== Record excerpts

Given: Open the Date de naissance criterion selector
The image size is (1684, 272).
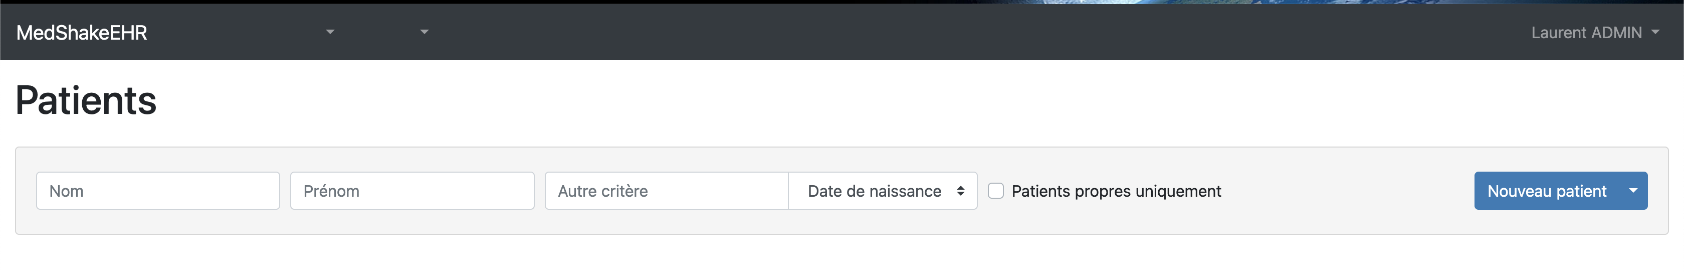Looking at the screenshot, I should coord(882,191).

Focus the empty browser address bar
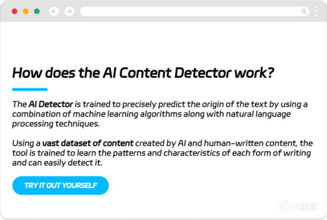click(x=188, y=11)
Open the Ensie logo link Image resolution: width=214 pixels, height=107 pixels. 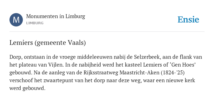pyautogui.click(x=188, y=20)
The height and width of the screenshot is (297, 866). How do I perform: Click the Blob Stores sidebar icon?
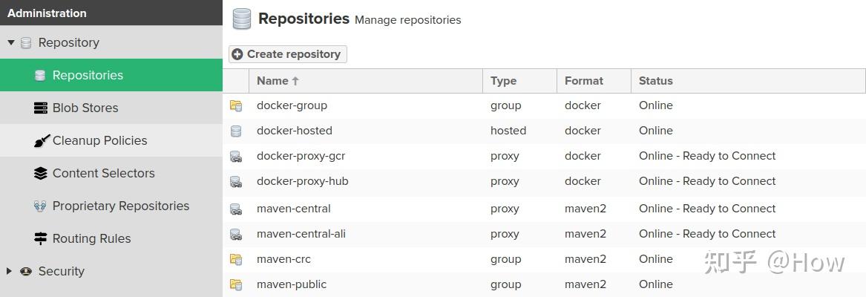point(41,108)
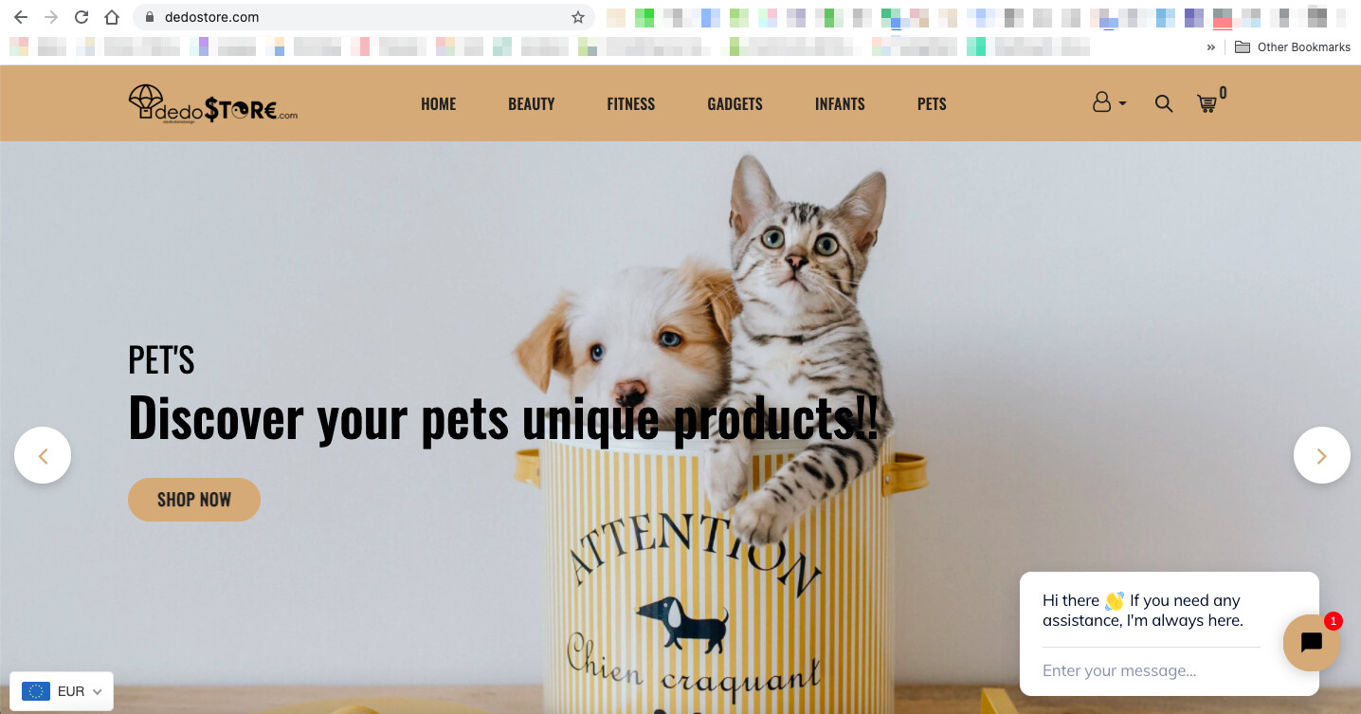The width and height of the screenshot is (1361, 714).
Task: Bookmark page with star icon
Action: pyautogui.click(x=577, y=17)
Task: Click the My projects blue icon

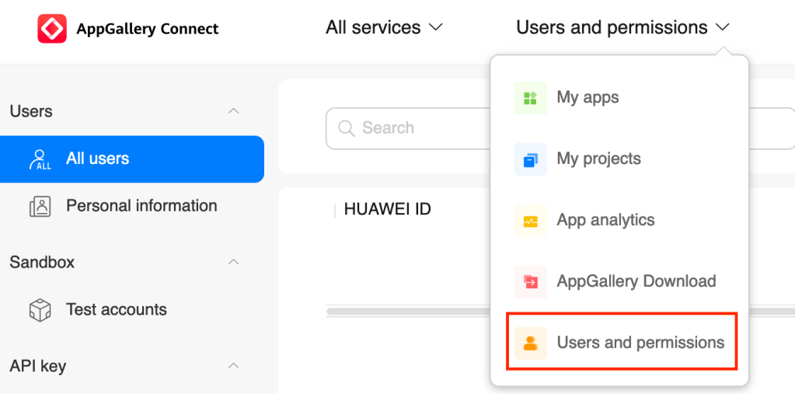Action: click(x=531, y=159)
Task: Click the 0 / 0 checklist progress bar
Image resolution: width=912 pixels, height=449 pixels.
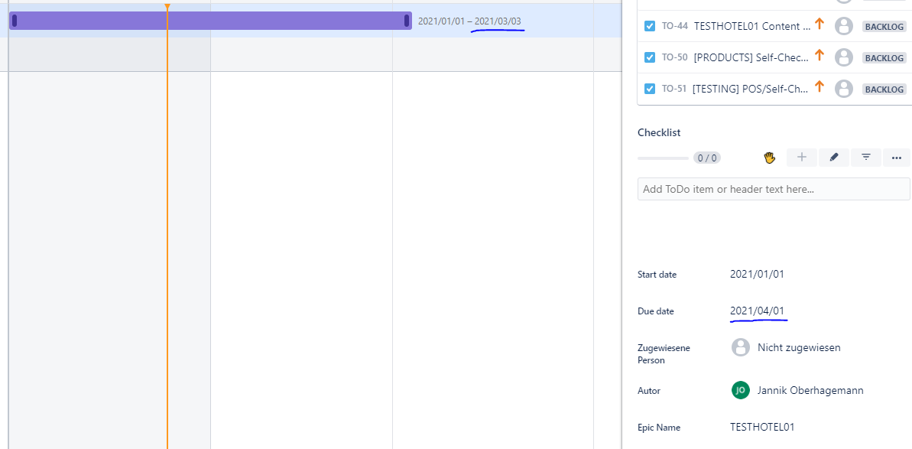Action: pos(663,158)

====

* _Task details_: Exactly restate the lines from the one holding "Task: Click the My projects blue icon" to the final line of the records above, including both and excluding pictures.

* _Solved exercise_:
Task: Click the My projects blue icon

Action: click(x=531, y=159)
Task: Click the 0 / 0 checklist progress bar
Image resolution: width=912 pixels, height=449 pixels.
Action: pos(663,158)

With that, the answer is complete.